* **Your instructions**
Convert everything from the first line of the entries down to and including the line that contains "pos(241,367)" into a numbered list, leaving out blank lines.

----- Dataset rows -----

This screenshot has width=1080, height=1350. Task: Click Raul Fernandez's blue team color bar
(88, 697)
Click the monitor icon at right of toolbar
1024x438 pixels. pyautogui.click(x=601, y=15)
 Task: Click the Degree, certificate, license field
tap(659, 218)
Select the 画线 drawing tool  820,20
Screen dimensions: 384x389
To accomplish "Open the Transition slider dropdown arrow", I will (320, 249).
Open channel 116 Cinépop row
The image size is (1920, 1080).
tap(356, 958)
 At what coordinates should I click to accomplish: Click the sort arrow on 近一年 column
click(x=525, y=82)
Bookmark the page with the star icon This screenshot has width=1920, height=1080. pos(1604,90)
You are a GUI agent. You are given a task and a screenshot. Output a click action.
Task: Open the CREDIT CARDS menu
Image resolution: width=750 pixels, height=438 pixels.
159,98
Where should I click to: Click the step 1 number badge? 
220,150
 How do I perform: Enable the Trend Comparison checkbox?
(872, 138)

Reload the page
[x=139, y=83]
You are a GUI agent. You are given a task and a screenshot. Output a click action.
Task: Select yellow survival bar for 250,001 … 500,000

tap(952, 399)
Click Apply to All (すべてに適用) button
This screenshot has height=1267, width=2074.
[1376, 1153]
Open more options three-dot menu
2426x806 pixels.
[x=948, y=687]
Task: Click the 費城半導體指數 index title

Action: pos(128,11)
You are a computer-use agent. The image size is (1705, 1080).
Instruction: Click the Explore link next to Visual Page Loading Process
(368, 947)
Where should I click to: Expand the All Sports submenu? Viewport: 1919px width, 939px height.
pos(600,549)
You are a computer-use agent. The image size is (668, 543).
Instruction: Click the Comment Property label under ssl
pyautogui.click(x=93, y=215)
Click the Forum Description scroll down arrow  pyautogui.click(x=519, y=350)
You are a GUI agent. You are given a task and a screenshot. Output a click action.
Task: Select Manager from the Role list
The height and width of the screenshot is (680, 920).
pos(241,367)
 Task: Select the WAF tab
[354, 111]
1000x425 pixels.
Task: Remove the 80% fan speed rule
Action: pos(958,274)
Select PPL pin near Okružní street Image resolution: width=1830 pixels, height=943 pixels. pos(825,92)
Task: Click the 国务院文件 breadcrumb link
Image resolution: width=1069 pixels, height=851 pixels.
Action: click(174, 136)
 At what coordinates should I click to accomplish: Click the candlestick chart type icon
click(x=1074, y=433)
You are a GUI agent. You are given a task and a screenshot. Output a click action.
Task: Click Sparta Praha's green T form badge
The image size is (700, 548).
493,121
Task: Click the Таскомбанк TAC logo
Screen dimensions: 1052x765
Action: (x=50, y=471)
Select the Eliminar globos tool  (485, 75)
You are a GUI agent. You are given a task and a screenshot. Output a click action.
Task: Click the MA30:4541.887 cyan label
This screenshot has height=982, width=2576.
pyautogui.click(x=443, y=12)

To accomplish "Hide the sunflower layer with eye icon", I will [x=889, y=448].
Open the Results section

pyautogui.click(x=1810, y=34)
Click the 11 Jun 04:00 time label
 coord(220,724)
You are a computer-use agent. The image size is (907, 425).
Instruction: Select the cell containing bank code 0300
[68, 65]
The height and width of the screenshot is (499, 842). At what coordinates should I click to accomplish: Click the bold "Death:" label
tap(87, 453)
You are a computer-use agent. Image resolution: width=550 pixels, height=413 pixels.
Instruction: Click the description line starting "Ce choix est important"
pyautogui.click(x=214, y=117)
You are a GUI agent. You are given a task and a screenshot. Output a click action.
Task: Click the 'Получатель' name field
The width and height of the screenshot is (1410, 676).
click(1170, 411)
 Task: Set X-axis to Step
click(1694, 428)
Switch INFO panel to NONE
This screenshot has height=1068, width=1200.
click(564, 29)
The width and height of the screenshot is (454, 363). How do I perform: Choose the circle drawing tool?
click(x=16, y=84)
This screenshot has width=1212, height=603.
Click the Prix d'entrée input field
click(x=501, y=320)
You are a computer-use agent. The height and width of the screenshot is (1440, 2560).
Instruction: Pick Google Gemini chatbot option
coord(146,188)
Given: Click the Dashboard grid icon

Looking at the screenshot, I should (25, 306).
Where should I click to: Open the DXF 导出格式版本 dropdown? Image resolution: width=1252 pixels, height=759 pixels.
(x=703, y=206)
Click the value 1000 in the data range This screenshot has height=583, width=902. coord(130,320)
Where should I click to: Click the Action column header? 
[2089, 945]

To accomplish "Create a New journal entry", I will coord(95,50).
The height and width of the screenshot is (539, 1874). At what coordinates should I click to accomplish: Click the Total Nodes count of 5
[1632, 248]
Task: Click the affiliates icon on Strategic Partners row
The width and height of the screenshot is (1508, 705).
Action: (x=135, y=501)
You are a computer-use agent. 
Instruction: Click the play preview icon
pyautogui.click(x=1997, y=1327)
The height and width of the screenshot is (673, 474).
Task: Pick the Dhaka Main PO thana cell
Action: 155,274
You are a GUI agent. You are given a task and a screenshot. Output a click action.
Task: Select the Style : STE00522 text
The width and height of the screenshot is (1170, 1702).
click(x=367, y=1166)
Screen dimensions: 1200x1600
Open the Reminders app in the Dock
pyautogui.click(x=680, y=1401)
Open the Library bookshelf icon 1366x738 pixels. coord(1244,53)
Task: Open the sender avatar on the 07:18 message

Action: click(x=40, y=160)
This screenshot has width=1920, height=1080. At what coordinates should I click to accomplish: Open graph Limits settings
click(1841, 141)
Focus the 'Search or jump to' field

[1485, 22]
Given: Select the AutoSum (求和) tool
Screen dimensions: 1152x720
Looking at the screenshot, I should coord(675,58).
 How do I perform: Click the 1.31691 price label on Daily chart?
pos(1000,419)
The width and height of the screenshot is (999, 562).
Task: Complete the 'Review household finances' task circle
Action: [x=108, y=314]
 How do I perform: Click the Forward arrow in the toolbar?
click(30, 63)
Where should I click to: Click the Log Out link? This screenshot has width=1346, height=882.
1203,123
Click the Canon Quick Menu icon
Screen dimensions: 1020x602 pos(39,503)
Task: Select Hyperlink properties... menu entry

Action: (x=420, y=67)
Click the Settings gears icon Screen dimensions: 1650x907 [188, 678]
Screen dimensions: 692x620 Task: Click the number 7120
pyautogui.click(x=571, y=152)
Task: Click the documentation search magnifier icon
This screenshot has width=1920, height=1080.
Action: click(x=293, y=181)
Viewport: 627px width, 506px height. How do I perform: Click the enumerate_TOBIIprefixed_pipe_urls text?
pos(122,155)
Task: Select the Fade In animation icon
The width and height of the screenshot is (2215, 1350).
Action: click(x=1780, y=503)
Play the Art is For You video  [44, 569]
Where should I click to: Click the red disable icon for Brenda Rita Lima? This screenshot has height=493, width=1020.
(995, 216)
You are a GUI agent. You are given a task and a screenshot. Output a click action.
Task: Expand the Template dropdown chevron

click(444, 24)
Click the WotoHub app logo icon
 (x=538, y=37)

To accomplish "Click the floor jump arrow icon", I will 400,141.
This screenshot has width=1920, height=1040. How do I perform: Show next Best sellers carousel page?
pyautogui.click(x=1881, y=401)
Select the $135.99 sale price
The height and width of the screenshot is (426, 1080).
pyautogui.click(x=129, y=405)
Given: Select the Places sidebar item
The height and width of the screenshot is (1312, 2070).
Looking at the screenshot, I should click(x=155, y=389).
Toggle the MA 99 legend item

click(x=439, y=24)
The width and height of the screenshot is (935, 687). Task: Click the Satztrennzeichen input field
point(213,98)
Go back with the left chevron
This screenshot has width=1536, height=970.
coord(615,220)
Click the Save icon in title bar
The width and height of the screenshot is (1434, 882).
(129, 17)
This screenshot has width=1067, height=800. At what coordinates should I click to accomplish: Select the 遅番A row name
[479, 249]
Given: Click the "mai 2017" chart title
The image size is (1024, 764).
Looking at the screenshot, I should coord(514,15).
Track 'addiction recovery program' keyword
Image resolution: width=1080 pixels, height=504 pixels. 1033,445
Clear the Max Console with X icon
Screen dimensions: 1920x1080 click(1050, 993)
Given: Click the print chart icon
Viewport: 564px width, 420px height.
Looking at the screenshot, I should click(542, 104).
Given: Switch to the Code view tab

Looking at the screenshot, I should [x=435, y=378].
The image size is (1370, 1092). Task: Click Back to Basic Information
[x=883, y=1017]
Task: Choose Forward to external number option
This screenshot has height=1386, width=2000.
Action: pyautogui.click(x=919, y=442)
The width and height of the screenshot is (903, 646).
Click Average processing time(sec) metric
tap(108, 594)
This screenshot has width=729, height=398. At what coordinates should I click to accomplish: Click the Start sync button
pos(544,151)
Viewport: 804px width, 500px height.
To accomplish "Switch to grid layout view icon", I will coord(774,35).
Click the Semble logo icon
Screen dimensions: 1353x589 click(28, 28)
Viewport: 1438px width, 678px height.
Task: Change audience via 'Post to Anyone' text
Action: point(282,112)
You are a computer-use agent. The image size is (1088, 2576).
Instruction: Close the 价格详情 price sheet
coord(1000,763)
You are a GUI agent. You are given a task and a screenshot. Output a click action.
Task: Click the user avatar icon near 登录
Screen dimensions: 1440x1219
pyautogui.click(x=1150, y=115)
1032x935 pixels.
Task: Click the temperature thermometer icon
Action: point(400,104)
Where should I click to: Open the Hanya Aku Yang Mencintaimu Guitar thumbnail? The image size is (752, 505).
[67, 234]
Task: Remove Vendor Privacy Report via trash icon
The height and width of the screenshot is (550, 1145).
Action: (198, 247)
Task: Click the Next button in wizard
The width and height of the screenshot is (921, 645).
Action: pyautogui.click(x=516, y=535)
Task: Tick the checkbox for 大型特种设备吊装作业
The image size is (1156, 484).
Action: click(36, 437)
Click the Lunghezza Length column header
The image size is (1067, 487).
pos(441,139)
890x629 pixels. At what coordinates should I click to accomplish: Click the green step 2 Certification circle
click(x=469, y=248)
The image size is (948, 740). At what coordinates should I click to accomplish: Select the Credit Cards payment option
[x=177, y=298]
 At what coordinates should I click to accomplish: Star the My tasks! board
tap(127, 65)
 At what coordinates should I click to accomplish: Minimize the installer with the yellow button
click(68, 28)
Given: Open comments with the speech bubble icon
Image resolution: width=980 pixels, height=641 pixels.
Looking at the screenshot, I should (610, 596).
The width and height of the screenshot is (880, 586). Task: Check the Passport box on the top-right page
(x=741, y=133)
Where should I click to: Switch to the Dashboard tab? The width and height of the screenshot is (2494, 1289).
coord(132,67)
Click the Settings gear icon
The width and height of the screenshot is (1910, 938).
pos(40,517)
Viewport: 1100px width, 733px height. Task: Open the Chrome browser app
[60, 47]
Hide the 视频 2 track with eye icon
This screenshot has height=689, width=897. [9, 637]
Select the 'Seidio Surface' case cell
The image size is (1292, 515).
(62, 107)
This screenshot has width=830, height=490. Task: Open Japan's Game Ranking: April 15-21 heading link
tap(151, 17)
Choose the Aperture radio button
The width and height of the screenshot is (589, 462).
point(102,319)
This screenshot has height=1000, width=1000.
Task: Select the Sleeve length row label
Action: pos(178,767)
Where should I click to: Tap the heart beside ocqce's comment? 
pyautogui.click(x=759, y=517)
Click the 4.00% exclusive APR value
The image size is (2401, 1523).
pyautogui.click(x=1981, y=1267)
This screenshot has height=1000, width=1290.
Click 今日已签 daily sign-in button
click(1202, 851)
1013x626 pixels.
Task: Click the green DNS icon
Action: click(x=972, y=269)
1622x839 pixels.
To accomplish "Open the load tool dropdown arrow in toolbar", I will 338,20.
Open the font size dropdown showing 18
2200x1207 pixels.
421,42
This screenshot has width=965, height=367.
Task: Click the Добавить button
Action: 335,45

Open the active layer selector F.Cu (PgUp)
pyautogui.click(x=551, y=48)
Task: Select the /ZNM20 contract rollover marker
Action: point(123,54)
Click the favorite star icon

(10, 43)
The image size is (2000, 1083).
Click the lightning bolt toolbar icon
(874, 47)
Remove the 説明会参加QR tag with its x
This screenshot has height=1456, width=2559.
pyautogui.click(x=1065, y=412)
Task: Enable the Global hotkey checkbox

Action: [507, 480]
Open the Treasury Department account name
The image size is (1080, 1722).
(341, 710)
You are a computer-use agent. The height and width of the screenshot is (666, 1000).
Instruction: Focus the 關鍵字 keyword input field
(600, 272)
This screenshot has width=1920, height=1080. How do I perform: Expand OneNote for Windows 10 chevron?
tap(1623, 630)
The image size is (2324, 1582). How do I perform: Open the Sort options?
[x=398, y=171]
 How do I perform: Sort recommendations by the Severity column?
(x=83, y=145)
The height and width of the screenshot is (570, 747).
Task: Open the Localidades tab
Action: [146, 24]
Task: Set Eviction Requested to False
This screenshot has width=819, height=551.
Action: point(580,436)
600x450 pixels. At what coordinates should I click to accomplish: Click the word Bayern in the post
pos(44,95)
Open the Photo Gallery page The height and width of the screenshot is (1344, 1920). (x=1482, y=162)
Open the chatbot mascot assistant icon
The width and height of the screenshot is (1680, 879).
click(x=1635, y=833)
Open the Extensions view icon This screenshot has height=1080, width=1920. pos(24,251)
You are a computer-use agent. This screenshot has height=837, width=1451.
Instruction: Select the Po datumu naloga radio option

-----

* **Task output**
1. This screenshot has width=1080, height=1350. Task: Click Raul Fernandez's blue team color bar
2. (88, 697)
3. Click the monitor icon at right of toolbar
4. 1024x438 pixels. pyautogui.click(x=601, y=15)
5.  Task: Click the Degree, certificate, license field
6. tap(659, 218)
7. Select the 画线 drawing tool  820,20
8. Screen dimensions: 384x389
9. To accomplish "Open the Transition slider dropdown arrow", I will (320, 249).
10. Open channel 116 Cinépop row
11. The image size is (1920, 1080).
12. tap(356, 958)
13.  At what coordinates should I click to accomplish: Click the sort arrow on 近一年 column
14. click(x=525, y=82)
15. Bookmark the page with the star icon This screenshot has width=1920, height=1080. pos(1604,90)
16. You are a GUI agent. You are given a task and a screenshot. Output a click action.
17. Task: Open the CREDIT CARDS menu
18. Image resolution: width=750 pixels, height=438 pixels.
19. 159,98
20. Where should I click to: Click the step 1 number badge? 
21. 220,150
22.  How do I perform: Enable the Trend Comparison checkbox?
23. (872, 138)
24. Reload the page
25. [x=139, y=83]
26. You are a GUI agent. You are given a task and a screenshot. Output a click action.
27. Task: Select yellow survival bar for 250,001 … 500,000
28. tap(952, 399)
29. Click Apply to All (すべてに適用) button
30. This screenshot has height=1267, width=2074.
31. [1376, 1153]
32. Open more options three-dot menu
33. 2426x806 pixels.
34. [x=948, y=687]
35. Task: Click the 費城半導體指數 index title
36. Action: pos(128,11)
37. You are a computer-use agent. The image size is (1705, 1080).
38. Instruction: Click the Explore link next to Visual Page Loading Process
39. (368, 947)
40. Where should I click to: Expand the All Sports submenu? Viewport: 1919px width, 939px height.
41. pos(600,549)
42. You are a computer-use agent. The image size is (668, 543).
43. Instruction: Click the Comment Property label under ssl
44. pyautogui.click(x=93, y=215)
45. Click the Forum Description scroll down arrow  pyautogui.click(x=519, y=350)
46. You are a GUI agent. You are given a task and a screenshot. Output a click action.
47. Task: Select Manager from the Role list
48. The height and width of the screenshot is (680, 920).
49. pos(241,367)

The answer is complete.